Mario SzegedyAuthors Info & Claims

Journal of the ACM (JACM), Volume 45, Issue 3

Pages 501 - 555

https://doi.org/10.1145/278298.278306

Published: 01 May 1998 Publication History

Abstract

We show that every language in NP has a probablistic verifier that checks membership proofs for it using logarithmic number of random bits and by examining a constant number of bits in the proof. If a string is in the language, then there exists a proof such that the verifier accepts with probability 1 (i.e., for every choice of its random string). For strings not in the language, the verifier rejects every provided “proof” with probability at least 1/2. Our result builds upon and improves a recent result of Arora and Safra [1998] whose verifiers examine a nonconstant number of bits in the proof (though this number is a very slowly growing function of the input length).
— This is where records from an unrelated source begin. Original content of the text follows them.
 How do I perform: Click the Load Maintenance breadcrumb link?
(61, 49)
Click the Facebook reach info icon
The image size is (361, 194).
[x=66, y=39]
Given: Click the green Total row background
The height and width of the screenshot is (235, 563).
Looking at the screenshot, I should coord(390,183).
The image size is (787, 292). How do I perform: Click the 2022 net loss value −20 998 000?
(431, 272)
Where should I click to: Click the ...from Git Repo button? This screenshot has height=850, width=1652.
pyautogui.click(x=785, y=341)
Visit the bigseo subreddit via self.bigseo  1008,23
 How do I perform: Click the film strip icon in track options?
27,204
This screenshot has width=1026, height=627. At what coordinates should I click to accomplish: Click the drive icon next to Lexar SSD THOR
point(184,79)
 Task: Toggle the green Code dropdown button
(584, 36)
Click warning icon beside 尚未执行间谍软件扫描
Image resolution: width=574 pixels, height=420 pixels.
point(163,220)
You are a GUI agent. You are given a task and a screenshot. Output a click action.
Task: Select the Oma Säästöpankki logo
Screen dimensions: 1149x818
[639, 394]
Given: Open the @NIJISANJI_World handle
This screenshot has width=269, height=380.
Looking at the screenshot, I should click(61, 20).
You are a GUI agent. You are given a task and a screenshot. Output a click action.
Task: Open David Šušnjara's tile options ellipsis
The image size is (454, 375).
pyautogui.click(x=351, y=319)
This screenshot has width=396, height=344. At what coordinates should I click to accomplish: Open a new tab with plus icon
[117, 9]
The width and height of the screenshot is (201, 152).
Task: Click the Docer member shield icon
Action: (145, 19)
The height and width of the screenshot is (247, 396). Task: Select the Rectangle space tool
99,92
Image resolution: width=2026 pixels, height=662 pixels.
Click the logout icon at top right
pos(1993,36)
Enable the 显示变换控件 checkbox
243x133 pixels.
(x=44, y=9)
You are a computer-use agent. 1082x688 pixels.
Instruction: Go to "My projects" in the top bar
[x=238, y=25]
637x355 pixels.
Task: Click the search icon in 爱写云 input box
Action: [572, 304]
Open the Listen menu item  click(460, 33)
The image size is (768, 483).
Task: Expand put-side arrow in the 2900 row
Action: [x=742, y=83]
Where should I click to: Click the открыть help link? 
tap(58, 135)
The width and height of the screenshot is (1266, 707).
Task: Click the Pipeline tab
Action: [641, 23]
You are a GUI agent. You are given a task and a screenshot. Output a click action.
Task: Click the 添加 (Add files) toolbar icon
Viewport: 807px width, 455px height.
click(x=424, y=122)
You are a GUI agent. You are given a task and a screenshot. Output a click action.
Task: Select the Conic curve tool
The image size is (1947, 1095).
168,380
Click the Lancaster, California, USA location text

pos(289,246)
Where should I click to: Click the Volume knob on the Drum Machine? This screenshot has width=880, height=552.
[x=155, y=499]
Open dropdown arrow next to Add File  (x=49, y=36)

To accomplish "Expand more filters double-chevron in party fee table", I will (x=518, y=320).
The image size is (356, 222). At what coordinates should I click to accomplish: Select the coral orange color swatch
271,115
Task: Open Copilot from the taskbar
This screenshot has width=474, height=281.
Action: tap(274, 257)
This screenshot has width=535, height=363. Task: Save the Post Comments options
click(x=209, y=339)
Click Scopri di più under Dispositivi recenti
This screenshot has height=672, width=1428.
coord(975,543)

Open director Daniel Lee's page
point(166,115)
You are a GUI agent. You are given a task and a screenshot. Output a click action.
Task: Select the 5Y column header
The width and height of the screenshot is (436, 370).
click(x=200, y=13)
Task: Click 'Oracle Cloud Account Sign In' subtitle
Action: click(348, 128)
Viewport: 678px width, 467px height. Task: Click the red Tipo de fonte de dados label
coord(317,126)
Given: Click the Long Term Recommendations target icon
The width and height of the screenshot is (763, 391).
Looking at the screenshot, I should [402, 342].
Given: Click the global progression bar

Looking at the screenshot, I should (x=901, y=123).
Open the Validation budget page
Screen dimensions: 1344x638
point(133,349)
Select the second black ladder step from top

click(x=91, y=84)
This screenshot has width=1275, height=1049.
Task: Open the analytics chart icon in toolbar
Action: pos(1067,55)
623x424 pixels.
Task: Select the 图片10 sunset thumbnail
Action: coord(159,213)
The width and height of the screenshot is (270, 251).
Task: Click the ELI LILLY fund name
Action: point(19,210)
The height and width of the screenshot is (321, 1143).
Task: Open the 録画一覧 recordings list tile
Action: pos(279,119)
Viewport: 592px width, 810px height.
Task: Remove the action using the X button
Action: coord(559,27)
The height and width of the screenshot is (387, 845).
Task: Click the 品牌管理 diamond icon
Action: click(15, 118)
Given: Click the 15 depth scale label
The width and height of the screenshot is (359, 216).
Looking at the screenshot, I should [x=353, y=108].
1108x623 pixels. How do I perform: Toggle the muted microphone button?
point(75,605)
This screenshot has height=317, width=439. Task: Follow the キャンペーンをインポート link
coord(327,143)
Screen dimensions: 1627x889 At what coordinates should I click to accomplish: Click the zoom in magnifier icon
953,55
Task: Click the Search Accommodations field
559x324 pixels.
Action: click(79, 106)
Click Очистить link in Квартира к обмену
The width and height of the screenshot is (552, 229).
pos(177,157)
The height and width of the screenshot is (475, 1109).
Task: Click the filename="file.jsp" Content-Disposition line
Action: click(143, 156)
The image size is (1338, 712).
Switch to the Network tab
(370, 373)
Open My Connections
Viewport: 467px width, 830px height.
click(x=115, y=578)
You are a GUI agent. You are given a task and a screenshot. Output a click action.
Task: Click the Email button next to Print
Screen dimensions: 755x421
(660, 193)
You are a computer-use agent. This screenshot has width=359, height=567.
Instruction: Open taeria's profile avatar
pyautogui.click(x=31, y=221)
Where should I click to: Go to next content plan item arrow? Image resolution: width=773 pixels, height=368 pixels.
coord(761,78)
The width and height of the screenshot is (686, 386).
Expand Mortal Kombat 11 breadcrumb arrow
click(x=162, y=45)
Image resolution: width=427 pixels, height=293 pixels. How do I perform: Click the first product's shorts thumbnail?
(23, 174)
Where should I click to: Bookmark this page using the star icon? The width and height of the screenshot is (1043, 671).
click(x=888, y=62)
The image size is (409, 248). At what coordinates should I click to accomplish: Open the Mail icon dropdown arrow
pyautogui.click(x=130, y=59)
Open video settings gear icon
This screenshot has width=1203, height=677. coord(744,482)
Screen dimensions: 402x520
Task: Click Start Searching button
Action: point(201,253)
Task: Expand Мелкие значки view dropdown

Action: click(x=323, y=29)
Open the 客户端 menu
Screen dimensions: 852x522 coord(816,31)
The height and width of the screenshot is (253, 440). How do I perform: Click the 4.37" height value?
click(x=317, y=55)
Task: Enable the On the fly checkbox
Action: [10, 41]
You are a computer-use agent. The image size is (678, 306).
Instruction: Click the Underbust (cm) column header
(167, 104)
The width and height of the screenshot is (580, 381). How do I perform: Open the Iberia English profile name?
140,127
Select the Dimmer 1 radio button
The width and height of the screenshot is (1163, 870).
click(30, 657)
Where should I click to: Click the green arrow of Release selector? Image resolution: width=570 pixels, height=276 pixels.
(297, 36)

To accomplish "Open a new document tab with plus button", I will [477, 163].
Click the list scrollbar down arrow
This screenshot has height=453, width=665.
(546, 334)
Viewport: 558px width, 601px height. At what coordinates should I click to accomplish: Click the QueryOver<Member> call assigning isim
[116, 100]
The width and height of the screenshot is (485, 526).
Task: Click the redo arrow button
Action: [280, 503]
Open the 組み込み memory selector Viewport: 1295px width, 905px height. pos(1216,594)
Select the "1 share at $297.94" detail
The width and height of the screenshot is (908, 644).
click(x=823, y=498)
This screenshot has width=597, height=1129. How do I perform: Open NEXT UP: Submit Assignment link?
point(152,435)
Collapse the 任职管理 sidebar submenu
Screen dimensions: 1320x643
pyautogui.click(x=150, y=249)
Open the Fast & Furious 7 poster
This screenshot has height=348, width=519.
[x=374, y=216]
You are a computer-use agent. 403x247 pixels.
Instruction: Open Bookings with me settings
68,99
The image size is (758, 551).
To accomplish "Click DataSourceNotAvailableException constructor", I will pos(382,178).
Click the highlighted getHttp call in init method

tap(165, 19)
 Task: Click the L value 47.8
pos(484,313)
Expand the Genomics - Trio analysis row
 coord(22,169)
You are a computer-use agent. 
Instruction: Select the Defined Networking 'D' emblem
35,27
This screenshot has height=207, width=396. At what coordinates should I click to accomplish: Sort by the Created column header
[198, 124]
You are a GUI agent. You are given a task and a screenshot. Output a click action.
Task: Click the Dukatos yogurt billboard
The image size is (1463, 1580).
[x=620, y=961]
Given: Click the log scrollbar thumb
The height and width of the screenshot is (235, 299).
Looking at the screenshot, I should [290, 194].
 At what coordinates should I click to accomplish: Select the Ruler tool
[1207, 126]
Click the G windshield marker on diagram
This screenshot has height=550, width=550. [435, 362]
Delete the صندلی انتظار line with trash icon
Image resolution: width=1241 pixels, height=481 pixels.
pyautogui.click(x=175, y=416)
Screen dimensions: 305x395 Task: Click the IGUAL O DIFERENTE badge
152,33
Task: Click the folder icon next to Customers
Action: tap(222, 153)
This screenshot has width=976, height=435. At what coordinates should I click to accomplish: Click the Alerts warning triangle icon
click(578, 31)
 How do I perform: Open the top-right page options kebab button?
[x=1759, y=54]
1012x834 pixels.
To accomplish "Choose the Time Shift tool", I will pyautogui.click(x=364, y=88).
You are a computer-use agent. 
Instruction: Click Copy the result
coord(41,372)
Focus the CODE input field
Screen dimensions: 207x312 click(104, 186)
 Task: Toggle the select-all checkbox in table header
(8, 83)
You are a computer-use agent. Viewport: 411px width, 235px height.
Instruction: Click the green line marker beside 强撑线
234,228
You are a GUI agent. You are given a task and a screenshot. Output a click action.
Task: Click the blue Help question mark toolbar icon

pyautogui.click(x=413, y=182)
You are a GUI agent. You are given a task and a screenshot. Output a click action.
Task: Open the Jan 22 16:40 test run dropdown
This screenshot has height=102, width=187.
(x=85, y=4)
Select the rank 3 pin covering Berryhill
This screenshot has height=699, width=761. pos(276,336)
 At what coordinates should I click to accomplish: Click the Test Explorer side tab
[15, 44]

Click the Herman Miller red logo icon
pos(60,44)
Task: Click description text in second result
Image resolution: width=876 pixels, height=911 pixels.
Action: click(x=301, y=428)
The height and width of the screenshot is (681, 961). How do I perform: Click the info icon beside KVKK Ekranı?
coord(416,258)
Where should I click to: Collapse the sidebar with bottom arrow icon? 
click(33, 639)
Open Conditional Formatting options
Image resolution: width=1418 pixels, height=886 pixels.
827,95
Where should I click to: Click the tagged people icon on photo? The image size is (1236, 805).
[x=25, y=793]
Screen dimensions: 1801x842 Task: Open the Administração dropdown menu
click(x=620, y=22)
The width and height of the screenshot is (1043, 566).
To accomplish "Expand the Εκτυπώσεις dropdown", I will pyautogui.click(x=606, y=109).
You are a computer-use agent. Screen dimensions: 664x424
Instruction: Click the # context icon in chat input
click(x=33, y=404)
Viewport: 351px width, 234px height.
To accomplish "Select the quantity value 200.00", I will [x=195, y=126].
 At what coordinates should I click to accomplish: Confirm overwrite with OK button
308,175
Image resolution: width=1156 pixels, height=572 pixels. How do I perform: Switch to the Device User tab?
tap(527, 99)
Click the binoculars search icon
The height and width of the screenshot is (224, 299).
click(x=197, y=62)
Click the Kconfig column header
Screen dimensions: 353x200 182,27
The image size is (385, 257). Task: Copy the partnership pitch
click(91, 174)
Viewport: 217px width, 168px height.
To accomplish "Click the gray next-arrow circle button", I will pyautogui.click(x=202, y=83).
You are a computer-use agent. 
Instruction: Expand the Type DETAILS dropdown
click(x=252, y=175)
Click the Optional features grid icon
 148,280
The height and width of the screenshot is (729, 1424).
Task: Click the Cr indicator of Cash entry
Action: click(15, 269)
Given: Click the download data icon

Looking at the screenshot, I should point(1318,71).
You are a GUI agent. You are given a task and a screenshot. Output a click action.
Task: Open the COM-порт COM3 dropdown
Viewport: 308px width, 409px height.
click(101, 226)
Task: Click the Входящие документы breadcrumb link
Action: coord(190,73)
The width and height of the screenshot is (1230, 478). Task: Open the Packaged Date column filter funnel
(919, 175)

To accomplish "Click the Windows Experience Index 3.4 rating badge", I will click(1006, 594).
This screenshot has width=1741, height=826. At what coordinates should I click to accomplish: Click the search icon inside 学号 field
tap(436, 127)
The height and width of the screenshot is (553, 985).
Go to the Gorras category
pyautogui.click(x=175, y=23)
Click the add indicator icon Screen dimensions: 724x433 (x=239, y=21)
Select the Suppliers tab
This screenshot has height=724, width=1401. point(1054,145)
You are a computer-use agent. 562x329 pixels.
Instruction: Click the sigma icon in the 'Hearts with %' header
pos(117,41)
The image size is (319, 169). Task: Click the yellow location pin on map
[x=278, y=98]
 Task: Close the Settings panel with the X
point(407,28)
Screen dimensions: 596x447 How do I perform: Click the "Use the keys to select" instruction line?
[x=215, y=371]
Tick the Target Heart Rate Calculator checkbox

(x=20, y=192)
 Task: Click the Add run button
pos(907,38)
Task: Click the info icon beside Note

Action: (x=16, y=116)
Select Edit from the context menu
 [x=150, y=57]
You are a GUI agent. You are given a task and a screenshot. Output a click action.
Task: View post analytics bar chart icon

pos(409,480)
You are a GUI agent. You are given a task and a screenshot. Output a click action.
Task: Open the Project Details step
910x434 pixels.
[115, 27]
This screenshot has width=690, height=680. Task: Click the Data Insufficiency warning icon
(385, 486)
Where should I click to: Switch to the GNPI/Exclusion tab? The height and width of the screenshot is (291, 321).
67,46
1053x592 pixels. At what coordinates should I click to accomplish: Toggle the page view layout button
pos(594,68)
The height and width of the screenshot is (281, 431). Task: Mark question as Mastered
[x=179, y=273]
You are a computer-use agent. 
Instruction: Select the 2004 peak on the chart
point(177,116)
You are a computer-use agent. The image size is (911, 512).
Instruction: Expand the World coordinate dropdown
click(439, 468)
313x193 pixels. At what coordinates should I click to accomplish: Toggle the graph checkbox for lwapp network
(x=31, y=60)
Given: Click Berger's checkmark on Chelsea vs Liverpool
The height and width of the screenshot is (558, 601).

As a consequence, we prove that no MAX SNP-hard problem has a polynomial time approximation scheme, unless NP = P. The class MAX SNP was defined by Papadimitriou and Yannakakis [1991] and hard problems for this class include vertex cover, maximum satisfiability, maximum cut, metric TSP, Steiner trees and shortest superstring. We also improve upon the clique hardness results of Feige et al. [1996] and Arora and Safra [1998] and show that there exists a positive ε such that approximating the maximum clique size in an N-vertex graph to within a factor of N^ε is NP-hard.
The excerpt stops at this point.